The Los Angeles Times is reporting that federal prosecutors are moving to shut down medical marijuana dispensaries throughout the state. The feds have sent letters to landlords, warning them to stop drug sales on their properties within 45 days or risk property sale and seizures.

Our Los Angeles medical marijuana defense lawyers are closely following this issue. As we reported recently on our Marijuana Lawyer Blog, the conflict between state and federal law continues to surface in medical marijuana court decisions across Southern California. 5666_green_wonder_.jpg

The specter of federal marijuana dispensary charges in Los Angeles is real. Despite initial indication from the Obama Administration that the feds were not looking to enforce laws contrary to medical marijuana patient rights, the federal government has steadily moved toward stricter enforcement.

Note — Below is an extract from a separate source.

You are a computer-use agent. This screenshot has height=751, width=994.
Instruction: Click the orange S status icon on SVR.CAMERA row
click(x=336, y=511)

We reported earlier this year that the Internal Revenue Service was getting involved in going after medical marijuana dispensaries in Southern California.

This latest move is seen by many as a major escalation in federal enforcement after the previous announcement led to a boom in marijuana-related businesses.

“It’s basically the federal bureaucracy doing what it has done for the last 15 years and just continuing to put its head in the sand and saying no on this,” said Dale Gieringer, the director of California NORML.

The four U.S. attorneys have scheduled a press conference Friday morning in Sacramento, where they plan to outline the enforcement plans. Earlier this year, an internal memo suggested the feds would primarily target large-scale growers and dispensaries — those handling more than 200 kilos or 1,000 plants per year.

The landlord for the oldest dispensary in the state — Marin Alliance for Medical Marijuana in Fairfax– is among those who have received a letter. That letter mentioned the prohibition against dispensaries within 1,000 feet of a park or other sensitive areas.

“There’s always been a different policy depending on where you are,” said Gieringer. “They’re going to try to clean up San Diego and just cause some random damage up here.”

While running for president, Obama said the government should not raid users and caregivers. It became the administration’s official policy three months after he was elected. Since then, the feds have consistently backpedaled from that stance.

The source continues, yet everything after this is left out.